Perhaps one of the most pointed exchanges occurred between AT&T CEO Randall Stephenson and Sen. Al Franken, D-Minn.: Franken argued that one of Stephenson’s primary arguments for the merger “ain’t true.”
Specifically, Stephenson explained that AT&T would not withhold Time Warner content from its competitors if it was successful in merging with the content company. “The business model’s fundamental premise for attracting talent, for attracting investors to content, the fundamental premise of that is wide and broad distribution of their content,” he said of Time Warner. “While one could argue that it might advantage our distribution business to somehow give proprietary access to Time Warner, it would make no sense to a $100 billion business we’re acquiring to do that.
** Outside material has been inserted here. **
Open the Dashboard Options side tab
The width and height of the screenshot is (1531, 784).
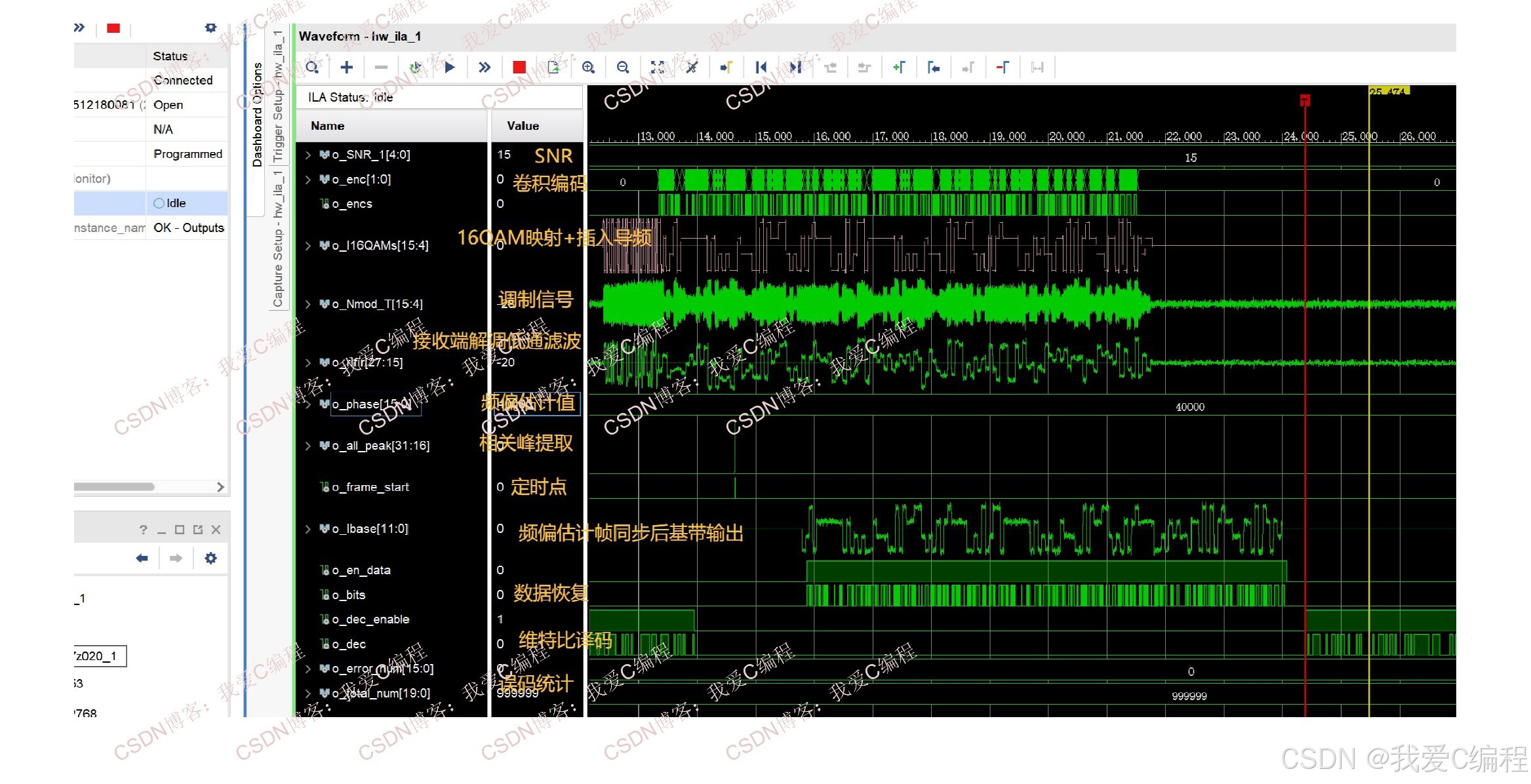[x=257, y=115]
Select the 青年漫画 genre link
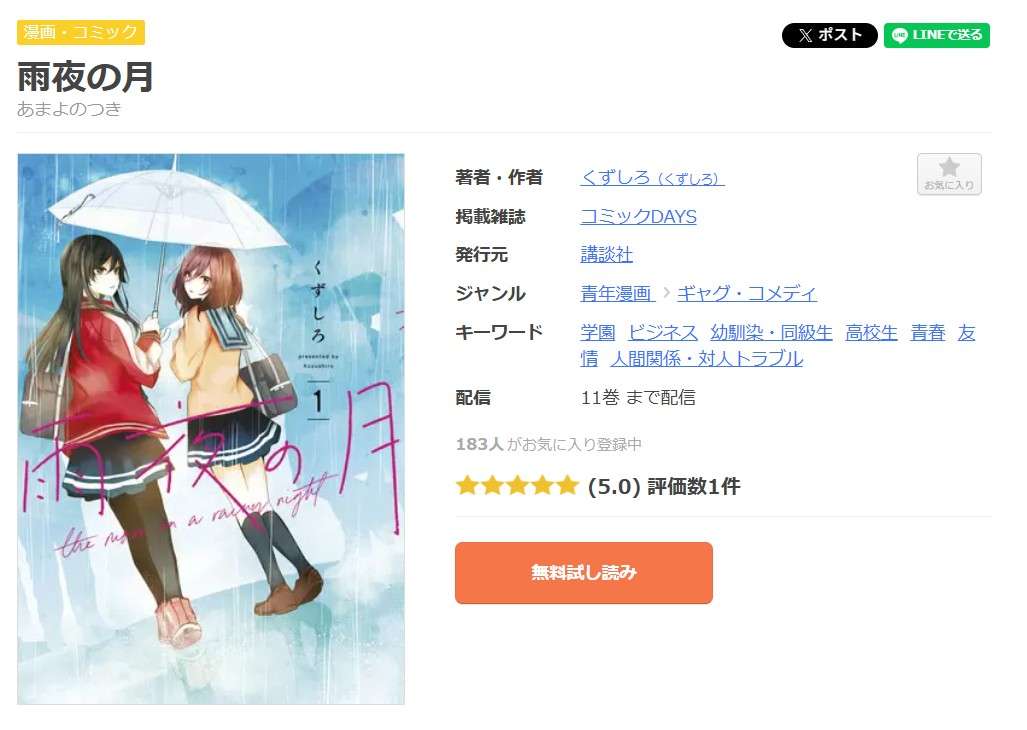This screenshot has width=1027, height=730. pos(618,293)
It would impair the value of that business dramatically. … The Clint Eastwoods, the Steven Spielbergs will not bring their talent and their capabilities to a company like this that is limiting distribution of that content. It is a fundamental basis of the value of the company.”
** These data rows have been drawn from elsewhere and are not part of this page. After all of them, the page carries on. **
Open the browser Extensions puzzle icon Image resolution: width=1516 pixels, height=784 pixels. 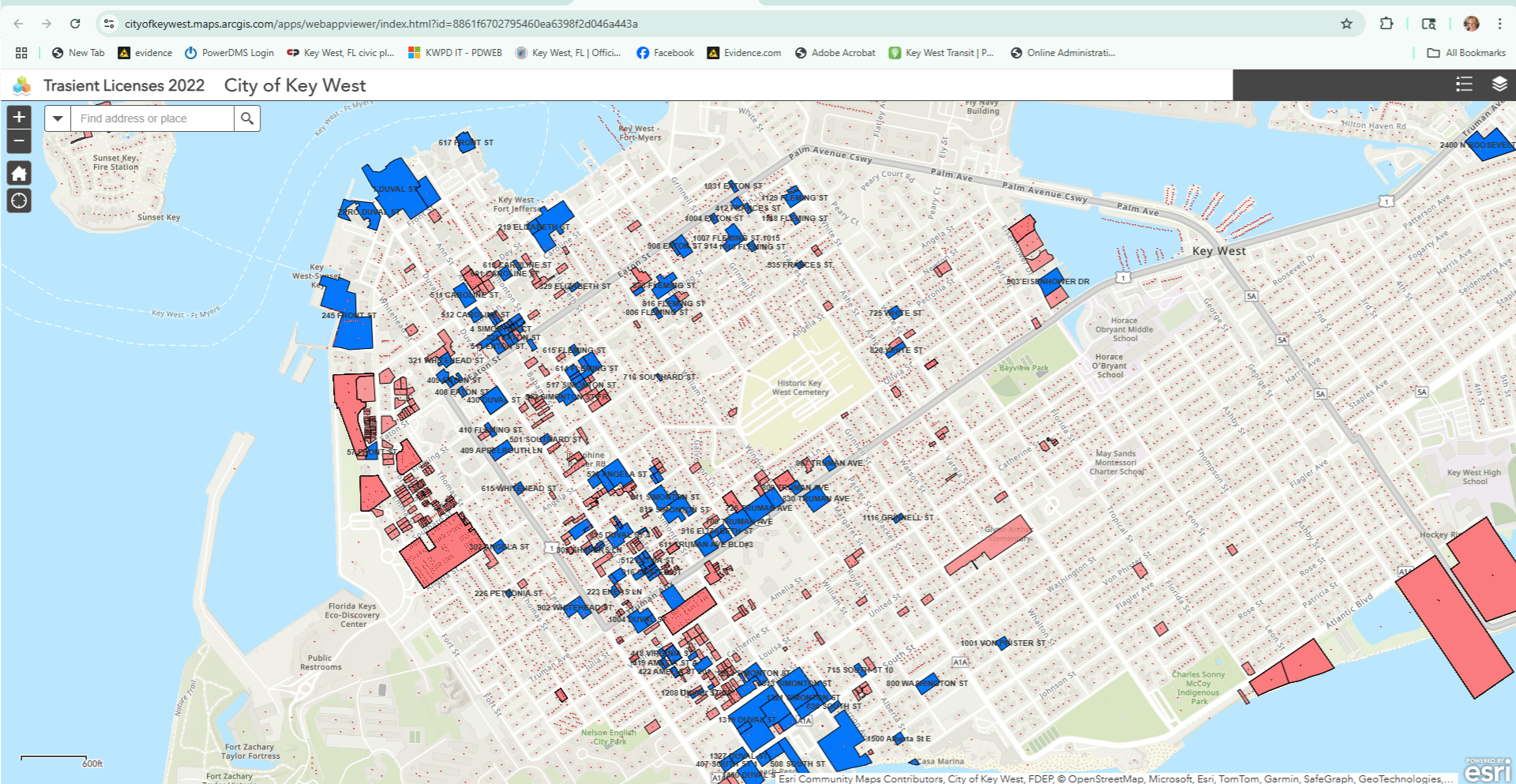coord(1387,24)
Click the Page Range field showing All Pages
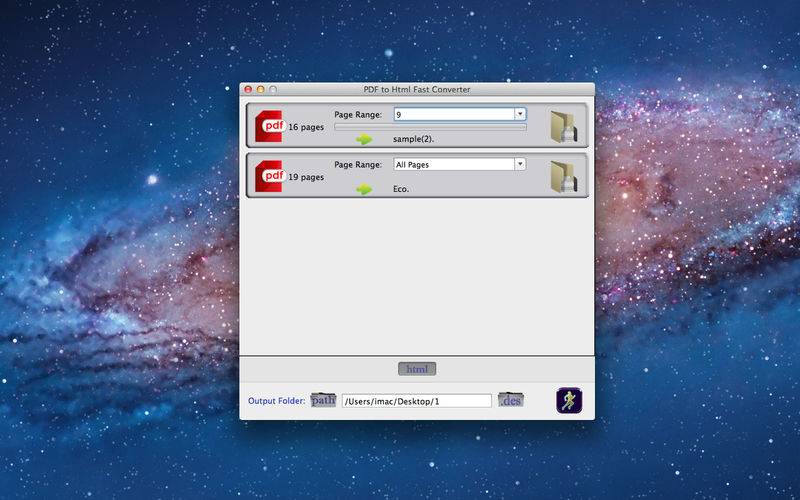The width and height of the screenshot is (800, 500). click(x=453, y=164)
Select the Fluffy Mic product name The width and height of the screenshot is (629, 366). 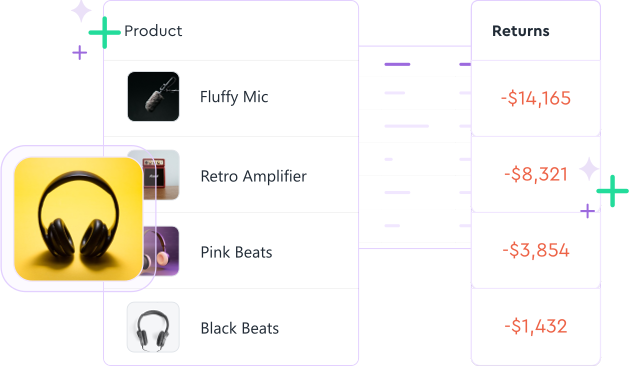[234, 97]
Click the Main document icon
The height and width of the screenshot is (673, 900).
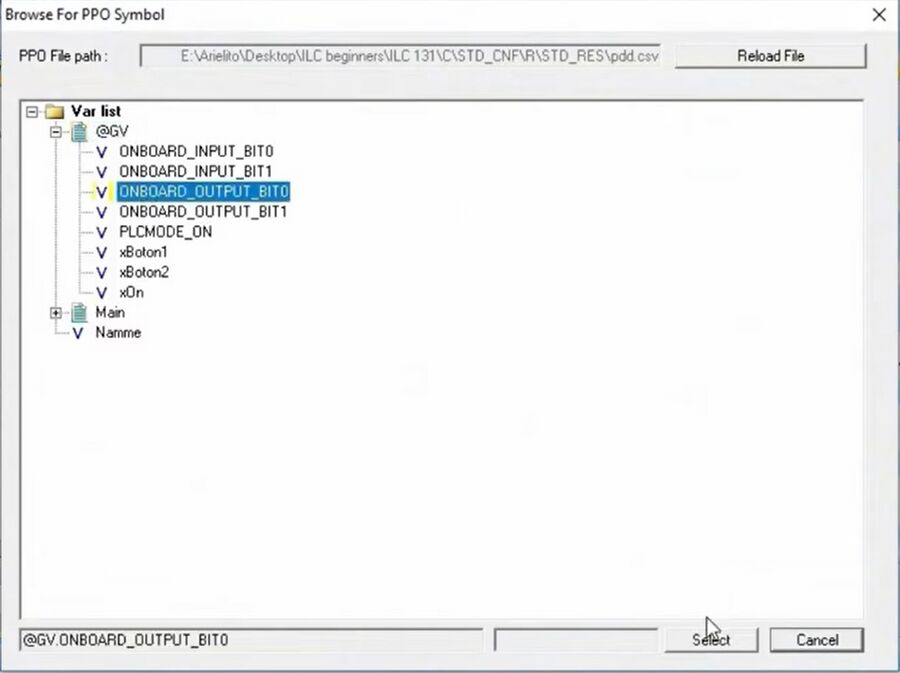(x=79, y=312)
Stephenson concluded: “We have little value if we start limiting access to content.”
But Franken, a former comedian who has appeared on shows including Saturday Night Live, countered that argument. “It’s the opposite,” he said. “You had to pay to get The Sopranos [TV show on Time Warner’s HBO]. And everybody wanted to get The Sopranos. So this idea, which is this basic premise, that everybody went to HBO, because we guaranteed everybody would see you, ain’t true. So I just don’t get that.”
For his part, Time Warner chief Jeff Bewkes argued that a merger with AT&T would provide Time Warner with more firepower in an increasingly competitive TV industry. “Today we’re competing for consumers’ attention not just with other TV networks but with everyone from Netflix and Amazon to YouTube and Facebook. Great content is not enough,” Bewkes said. “You need to deliver great consumer experiences and that’s what joining with AT&T will allow us to do.”
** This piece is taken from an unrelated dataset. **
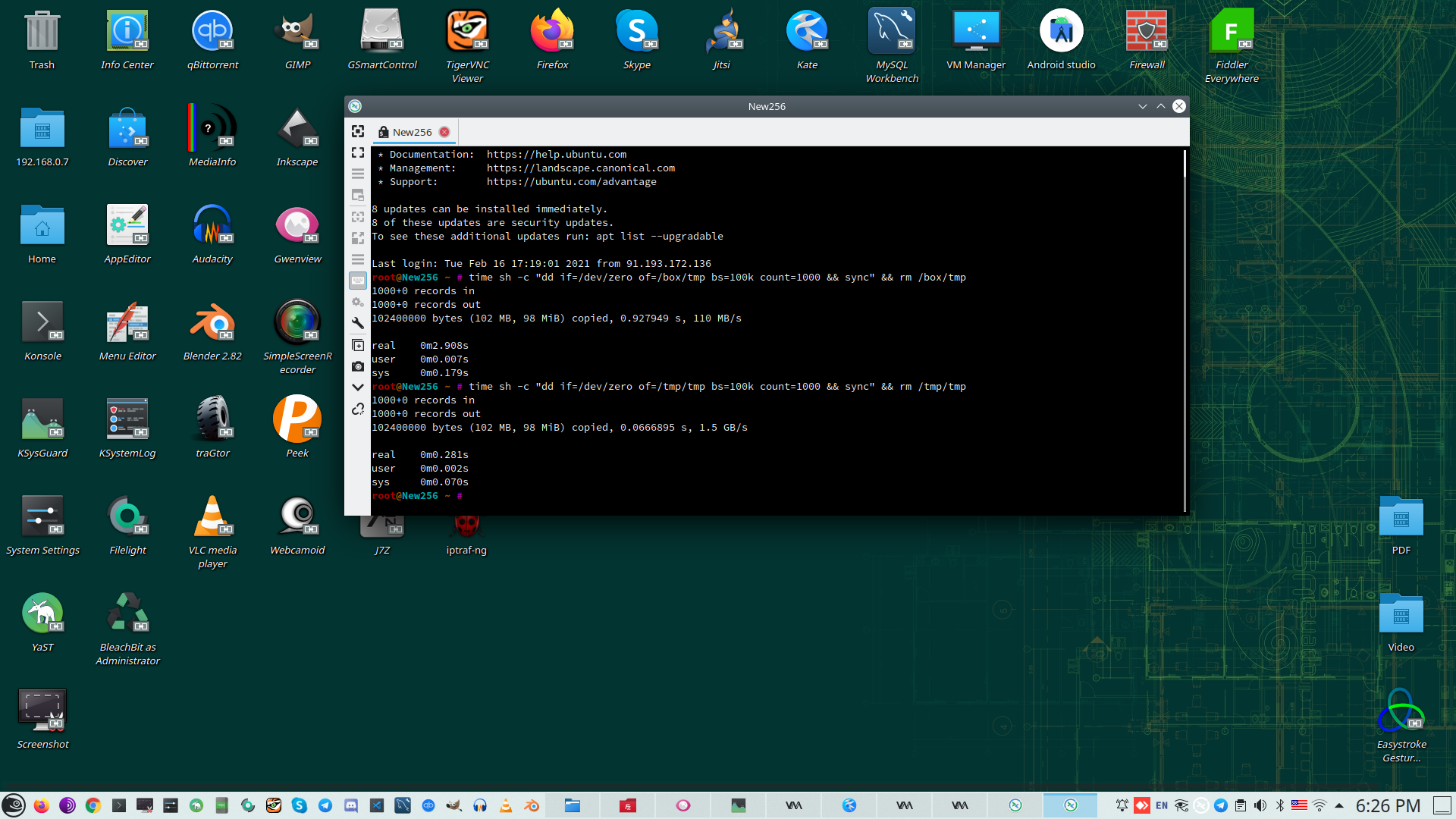The height and width of the screenshot is (819, 1456).
Task: Click the 6:26 PM clock
Action: [x=1387, y=805]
But others during the Senate hearing argued that a merger between Time Warner and AT&T would squeeze out smaller competitors and consolidate too much market power among too few companies.
“More consolidation is not the answer. In the current state of the media industry, the survival of independents is at a significant risk,” said Daphna Ziman, a filmmaker who runs the Cinémoi channel. “Further consolidation would be catastrophic to diversity.”
And in conjunction with the hearing, the Consumer Federation of America released a report (PDF) that said four companies (AT&T, Verizon, Comcast and Charter) unfairly dominate the communications and video markets.
“The result is a ‘tight oligopoly on steroids,’ that is abusing its market power to overcharge the typical household (with two cell phones, video and broadband) about $45 ($540 per year),” the firm said in a release. “This represents almost one quarter of the household communications expenditures. The report shows that the total overcharges (almost $60 billion per year) result in a massive waste of resources that are spent in mergers and acquisitions accumulation of liquid assets and excessive dividends.”